In de cao SW zijn de loonsverhogingen gekoppeld aan de zogenaamde 'loonprijscompensatie' (LPO). De LPO bepaalt met hoeveel procent de lonen in de SW stijgen. Voor het jaar 2021 is de LPO vastgesteld op 2,16%.
Als onze leden en de leden van de andere cao-partijen instemmen met het akkoord over de nieuwe cao SW, dan gaan alle lonen in de SW per 1 juli 2021 structureel omhoog met 0,96%. Dit is de stijging van het wettelijk minimumloon.
De SW-werknemers die het minimumloon verdienen, krijgen in januari volgend jaar de wettelijke verhoging van het WML per 1 januari 2022. De lonen van de SW-werknemers die meer verdienen dan het WML, stijgen in januari volgend jaar met de uitkomst van deze som:
(LPO 2021) – (stijging WML per 1 juli 2021) = loonsverhoging 1 januari 2022.
Of eenvoudiger uitgelegd: het loon van de werknemers die meer verdienen dan het WML, is in januari 2022 structureel 2,16% hoger dan afgelopen januari.
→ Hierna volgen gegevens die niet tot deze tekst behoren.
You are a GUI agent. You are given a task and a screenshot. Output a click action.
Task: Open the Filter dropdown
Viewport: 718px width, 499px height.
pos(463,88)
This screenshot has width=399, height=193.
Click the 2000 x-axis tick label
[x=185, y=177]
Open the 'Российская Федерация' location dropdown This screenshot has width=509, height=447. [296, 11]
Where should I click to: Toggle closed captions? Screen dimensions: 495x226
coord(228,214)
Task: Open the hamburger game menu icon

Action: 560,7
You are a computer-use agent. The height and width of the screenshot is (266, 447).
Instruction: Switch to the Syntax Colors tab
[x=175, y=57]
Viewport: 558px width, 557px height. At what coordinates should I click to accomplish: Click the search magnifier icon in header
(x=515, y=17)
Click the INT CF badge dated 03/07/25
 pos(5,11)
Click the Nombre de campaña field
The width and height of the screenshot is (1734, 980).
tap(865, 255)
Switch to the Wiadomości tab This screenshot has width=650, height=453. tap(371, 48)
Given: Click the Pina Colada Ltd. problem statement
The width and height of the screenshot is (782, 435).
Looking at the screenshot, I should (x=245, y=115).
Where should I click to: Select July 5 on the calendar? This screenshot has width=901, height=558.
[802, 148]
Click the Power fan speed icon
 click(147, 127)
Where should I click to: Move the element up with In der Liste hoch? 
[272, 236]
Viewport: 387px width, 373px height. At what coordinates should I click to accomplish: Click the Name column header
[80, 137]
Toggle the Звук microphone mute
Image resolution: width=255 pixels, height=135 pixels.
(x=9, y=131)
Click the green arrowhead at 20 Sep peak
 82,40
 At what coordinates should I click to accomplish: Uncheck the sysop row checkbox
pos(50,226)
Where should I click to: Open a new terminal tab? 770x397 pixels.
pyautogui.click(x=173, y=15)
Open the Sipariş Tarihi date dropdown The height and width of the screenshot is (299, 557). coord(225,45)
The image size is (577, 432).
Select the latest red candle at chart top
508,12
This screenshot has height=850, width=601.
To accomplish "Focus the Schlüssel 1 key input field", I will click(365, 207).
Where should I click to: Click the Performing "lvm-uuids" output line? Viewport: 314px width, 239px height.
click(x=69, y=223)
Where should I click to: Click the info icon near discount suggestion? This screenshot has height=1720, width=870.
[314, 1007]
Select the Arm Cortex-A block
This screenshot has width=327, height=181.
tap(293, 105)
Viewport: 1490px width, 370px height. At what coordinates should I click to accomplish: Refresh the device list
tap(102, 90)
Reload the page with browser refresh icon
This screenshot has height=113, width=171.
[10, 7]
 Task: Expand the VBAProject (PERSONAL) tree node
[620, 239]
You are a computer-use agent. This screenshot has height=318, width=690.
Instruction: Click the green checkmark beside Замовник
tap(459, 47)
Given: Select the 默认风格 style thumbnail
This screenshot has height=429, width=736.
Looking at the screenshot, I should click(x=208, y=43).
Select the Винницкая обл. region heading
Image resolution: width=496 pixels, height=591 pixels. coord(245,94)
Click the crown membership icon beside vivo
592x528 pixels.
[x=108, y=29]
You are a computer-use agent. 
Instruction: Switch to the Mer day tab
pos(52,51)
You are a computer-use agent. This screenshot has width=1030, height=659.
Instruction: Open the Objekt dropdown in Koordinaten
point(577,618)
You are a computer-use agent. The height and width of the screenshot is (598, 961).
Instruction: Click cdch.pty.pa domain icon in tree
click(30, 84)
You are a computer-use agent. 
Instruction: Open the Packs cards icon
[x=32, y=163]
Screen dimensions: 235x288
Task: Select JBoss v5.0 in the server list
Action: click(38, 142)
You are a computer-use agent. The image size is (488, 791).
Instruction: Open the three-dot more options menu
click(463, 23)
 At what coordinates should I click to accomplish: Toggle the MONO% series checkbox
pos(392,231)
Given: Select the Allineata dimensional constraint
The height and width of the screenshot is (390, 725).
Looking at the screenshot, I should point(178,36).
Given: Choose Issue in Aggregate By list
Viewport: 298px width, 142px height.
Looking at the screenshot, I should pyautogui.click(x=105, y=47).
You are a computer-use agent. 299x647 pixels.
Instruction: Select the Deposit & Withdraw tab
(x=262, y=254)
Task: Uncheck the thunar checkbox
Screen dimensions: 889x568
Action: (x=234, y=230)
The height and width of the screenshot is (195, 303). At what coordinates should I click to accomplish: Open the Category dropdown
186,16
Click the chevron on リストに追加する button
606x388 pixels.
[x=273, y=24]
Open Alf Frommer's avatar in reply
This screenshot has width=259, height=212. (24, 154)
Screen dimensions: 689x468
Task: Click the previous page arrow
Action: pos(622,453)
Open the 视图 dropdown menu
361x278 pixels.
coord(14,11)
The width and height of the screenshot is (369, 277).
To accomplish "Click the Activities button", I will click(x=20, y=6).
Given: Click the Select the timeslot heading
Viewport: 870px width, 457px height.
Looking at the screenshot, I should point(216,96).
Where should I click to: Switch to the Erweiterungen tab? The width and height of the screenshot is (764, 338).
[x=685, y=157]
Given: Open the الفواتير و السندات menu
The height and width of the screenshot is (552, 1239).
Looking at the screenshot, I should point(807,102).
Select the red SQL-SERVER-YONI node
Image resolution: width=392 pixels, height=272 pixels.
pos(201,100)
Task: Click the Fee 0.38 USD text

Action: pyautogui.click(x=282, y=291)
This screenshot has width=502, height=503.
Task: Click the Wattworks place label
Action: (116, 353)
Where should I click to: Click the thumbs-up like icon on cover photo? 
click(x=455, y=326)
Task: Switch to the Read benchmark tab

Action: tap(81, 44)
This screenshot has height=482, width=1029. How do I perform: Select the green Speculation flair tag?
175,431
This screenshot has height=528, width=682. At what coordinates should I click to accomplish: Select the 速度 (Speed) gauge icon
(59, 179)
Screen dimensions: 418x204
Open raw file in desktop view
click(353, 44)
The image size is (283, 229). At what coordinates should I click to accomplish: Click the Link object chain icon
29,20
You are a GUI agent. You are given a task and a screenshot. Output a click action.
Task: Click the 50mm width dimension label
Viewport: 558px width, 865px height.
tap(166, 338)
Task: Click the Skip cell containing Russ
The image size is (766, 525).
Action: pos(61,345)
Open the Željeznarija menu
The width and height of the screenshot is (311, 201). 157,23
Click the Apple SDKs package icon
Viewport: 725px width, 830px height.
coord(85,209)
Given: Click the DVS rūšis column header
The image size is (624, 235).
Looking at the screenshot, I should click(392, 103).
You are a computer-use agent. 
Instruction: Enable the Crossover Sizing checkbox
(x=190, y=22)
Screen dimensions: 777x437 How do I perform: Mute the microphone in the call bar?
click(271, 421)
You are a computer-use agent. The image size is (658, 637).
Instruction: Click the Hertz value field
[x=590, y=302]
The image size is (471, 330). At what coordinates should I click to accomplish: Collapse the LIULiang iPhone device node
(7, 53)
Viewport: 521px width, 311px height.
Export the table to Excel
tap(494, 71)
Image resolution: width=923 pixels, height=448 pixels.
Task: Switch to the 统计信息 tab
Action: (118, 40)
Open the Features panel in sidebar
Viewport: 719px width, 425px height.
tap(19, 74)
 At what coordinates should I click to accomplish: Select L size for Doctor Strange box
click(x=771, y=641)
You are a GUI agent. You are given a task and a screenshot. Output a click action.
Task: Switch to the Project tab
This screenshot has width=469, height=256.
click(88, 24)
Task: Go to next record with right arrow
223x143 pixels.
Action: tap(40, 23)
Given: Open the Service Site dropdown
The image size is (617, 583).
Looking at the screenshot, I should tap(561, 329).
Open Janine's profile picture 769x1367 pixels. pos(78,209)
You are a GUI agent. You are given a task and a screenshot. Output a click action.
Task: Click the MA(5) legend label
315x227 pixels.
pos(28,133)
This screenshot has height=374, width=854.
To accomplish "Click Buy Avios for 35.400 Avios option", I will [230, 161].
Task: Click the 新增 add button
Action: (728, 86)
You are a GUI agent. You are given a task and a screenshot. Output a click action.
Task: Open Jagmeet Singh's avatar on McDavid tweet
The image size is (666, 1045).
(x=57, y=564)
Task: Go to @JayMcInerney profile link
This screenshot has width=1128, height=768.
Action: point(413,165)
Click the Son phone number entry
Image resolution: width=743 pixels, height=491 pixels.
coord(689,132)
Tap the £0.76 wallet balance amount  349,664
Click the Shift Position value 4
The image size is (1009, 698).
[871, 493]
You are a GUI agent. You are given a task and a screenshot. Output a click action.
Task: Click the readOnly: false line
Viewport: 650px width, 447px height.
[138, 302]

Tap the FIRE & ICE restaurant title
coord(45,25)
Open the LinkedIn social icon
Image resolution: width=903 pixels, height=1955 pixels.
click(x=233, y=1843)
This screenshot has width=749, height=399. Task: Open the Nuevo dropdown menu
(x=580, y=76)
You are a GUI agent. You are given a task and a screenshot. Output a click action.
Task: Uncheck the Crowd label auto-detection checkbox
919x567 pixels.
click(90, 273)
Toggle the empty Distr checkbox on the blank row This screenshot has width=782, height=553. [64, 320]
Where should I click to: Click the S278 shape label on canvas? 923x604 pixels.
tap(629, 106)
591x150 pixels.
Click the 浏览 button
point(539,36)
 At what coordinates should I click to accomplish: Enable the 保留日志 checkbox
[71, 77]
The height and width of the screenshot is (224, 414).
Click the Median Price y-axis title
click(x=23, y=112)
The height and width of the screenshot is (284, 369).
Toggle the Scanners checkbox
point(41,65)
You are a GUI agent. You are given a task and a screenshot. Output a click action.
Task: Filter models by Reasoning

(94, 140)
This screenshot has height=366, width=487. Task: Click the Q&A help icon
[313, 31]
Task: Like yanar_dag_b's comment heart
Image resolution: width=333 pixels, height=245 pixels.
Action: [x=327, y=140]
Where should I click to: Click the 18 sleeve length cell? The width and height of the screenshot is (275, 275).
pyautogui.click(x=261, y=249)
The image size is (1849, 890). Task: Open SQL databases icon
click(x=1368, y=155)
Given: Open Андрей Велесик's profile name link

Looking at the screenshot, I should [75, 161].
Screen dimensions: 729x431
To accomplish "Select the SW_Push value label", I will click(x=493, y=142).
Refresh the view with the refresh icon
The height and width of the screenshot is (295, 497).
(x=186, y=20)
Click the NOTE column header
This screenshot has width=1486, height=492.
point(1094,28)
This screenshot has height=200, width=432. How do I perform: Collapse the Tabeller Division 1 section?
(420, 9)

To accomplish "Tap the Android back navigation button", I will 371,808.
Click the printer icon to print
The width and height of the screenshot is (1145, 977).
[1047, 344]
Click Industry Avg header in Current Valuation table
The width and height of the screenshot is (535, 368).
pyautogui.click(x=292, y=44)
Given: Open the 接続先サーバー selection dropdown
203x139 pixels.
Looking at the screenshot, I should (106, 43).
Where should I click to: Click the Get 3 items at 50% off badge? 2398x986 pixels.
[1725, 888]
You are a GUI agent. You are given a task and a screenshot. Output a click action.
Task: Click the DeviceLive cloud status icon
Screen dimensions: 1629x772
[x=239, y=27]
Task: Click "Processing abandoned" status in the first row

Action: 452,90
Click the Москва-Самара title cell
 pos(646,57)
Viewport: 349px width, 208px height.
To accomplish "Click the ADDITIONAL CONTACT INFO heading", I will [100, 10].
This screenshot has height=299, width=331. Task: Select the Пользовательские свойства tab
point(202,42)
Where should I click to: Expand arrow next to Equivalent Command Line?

In mei is een onderhandelaarsakkoord bereikt over een nieuwe cao SW. Met daarin onder andere afspraken over verbetering van de seniorenregeling en over eerder stoppen met werken. De regeling eerder stoppen met werken wordt nu uitgewerkt. En we zijn bezig met het geven van antwoorden op de vele vragen die hierover leven. Zodra dat rond is, gaan we de leden in de SW vragen wat ze vinden van dit akkoord. Pas als de leden van cao-partijen (dus ook CNV en de VNG) ‘’ja’’ hebben gezegd tegen het akkoord, wordt de nieuwe cao SW definitief. Dit is helaas pas half september duidelijk. Dan weten we dus zeker of de loonsverhoging van juli doorgaat; die zal dan met terugwerkende kracht tot juli worden uitbetaald.